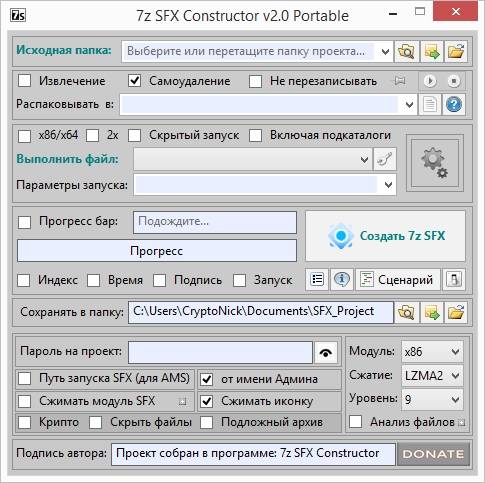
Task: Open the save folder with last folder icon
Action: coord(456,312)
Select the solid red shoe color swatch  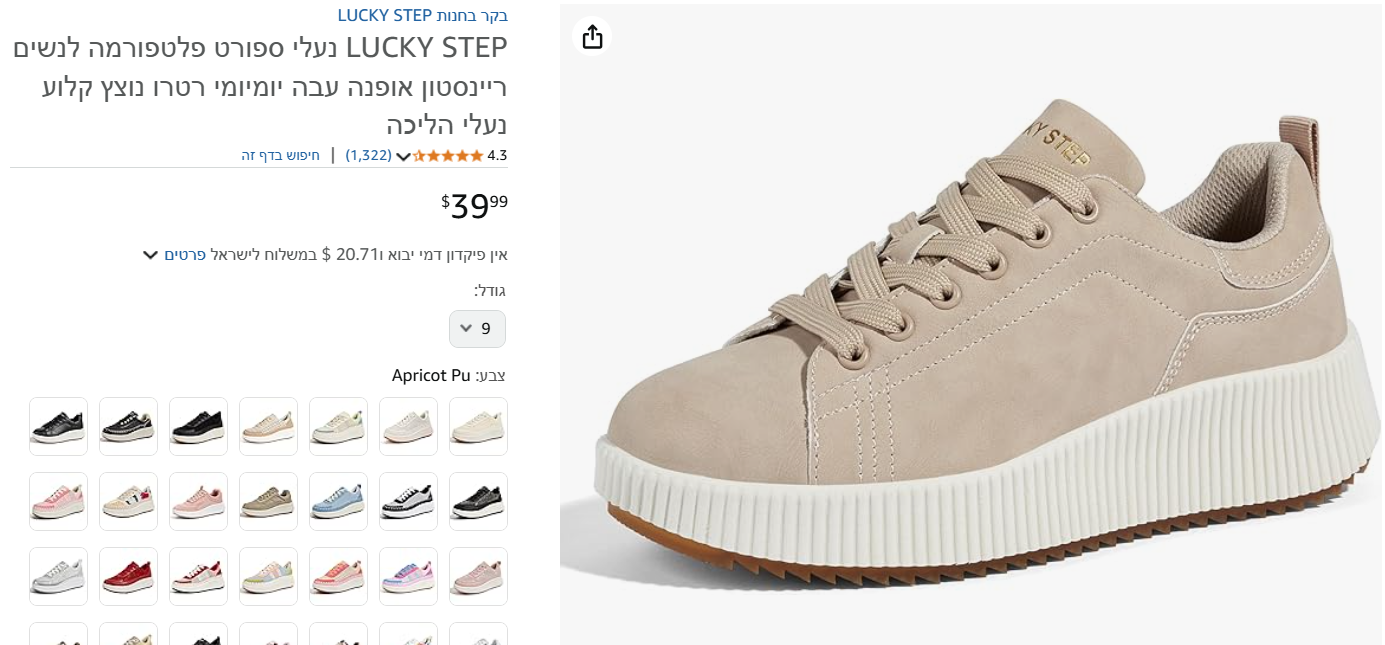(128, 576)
---
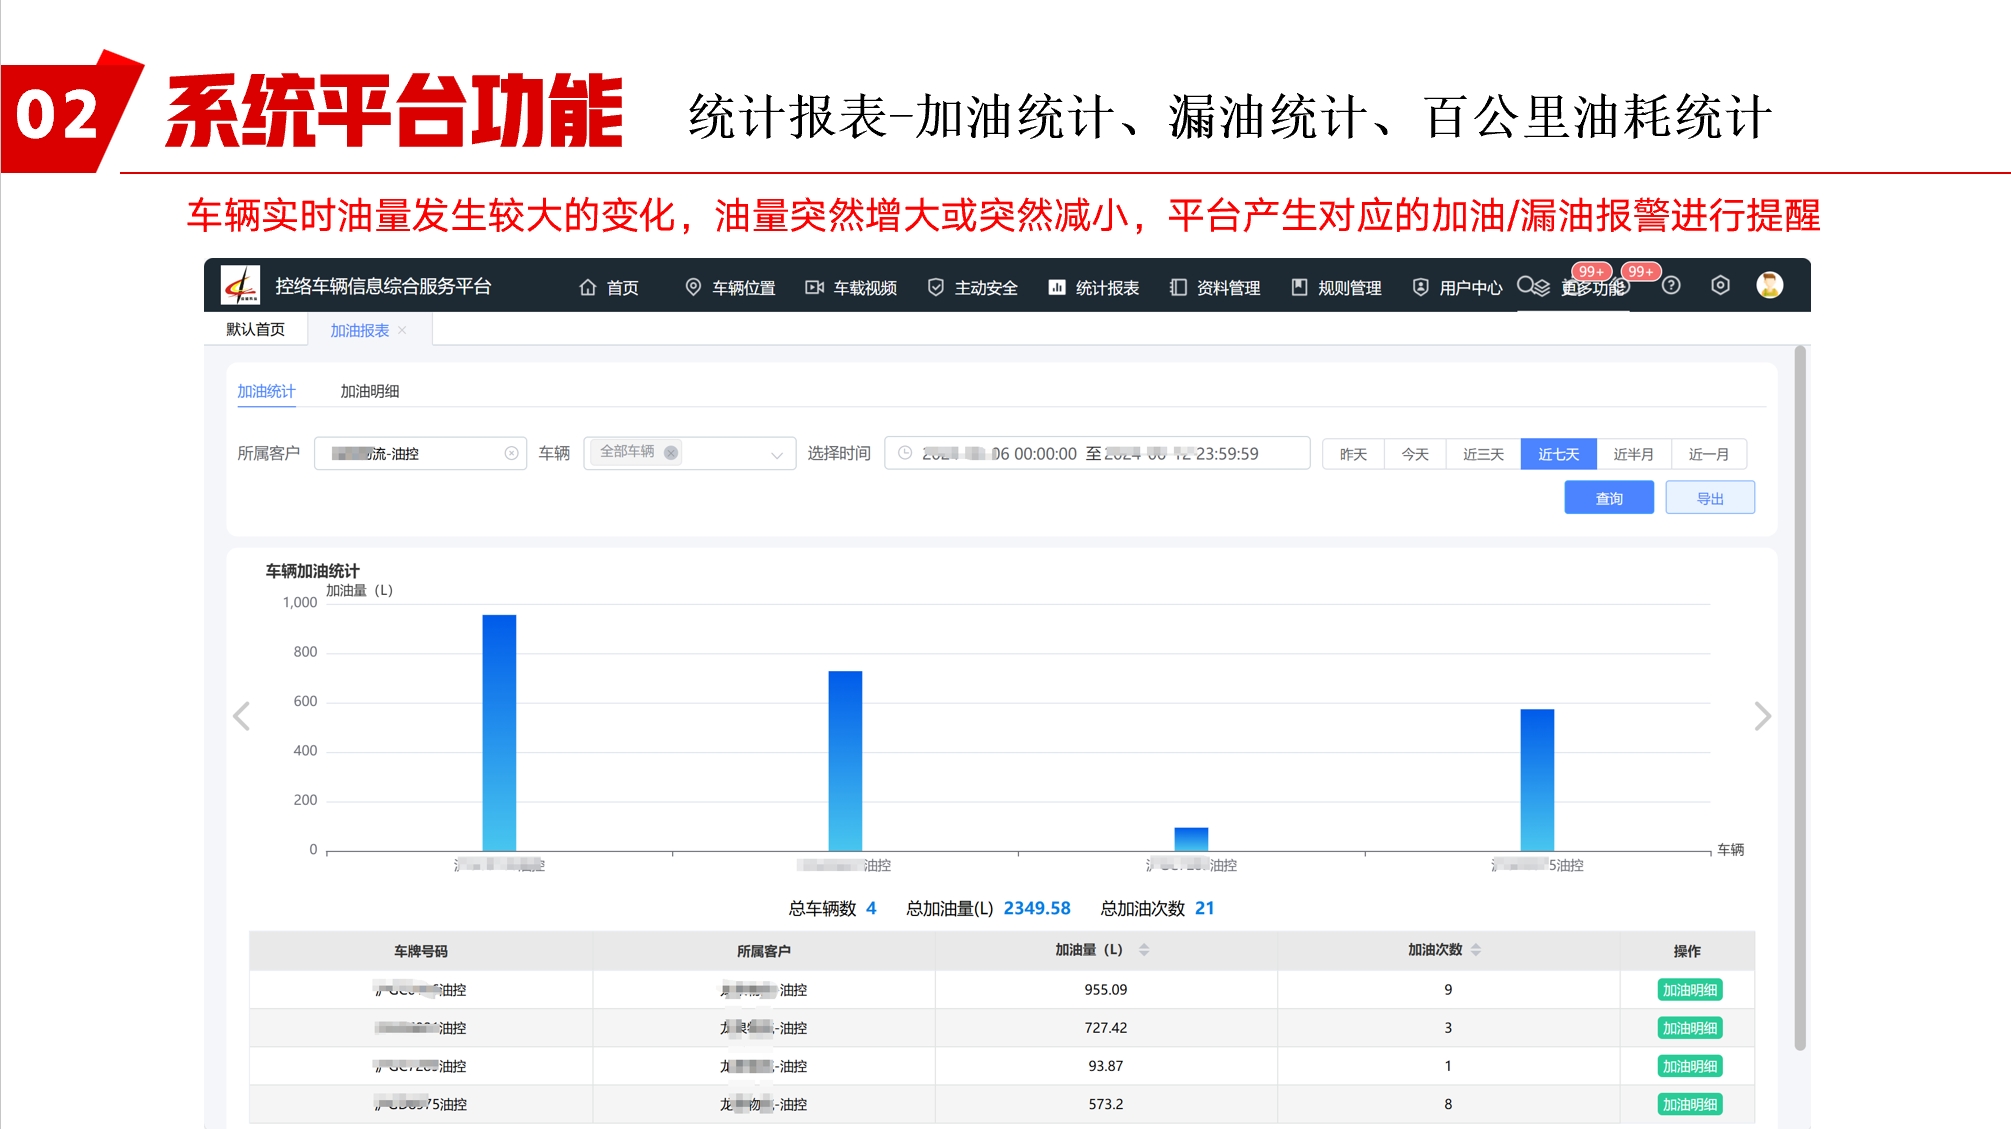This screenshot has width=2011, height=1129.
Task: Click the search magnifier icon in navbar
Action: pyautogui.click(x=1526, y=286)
---
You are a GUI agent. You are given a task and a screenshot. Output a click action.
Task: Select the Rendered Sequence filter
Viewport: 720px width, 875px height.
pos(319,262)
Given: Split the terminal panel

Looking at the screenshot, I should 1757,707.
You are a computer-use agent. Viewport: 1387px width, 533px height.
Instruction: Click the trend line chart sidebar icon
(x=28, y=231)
---
§ **What the exercise asks**
Copy out the lines starting with the one that contains "You are a GUI" and ending after the one that contains "(x=28, y=231)", with no changes.

§ **Task solution**
You are a GUI agent. You are given a task and a screenshot. Output a click action.
Task: Select the Rendered Sequence filter
Viewport: 720px width, 875px height.
pos(319,262)
Given: Split the terminal panel

Looking at the screenshot, I should 1757,707.
You are a computer-use agent. Viewport: 1387px width, 533px height.
Instruction: Click the trend line chart sidebar icon
(x=28, y=231)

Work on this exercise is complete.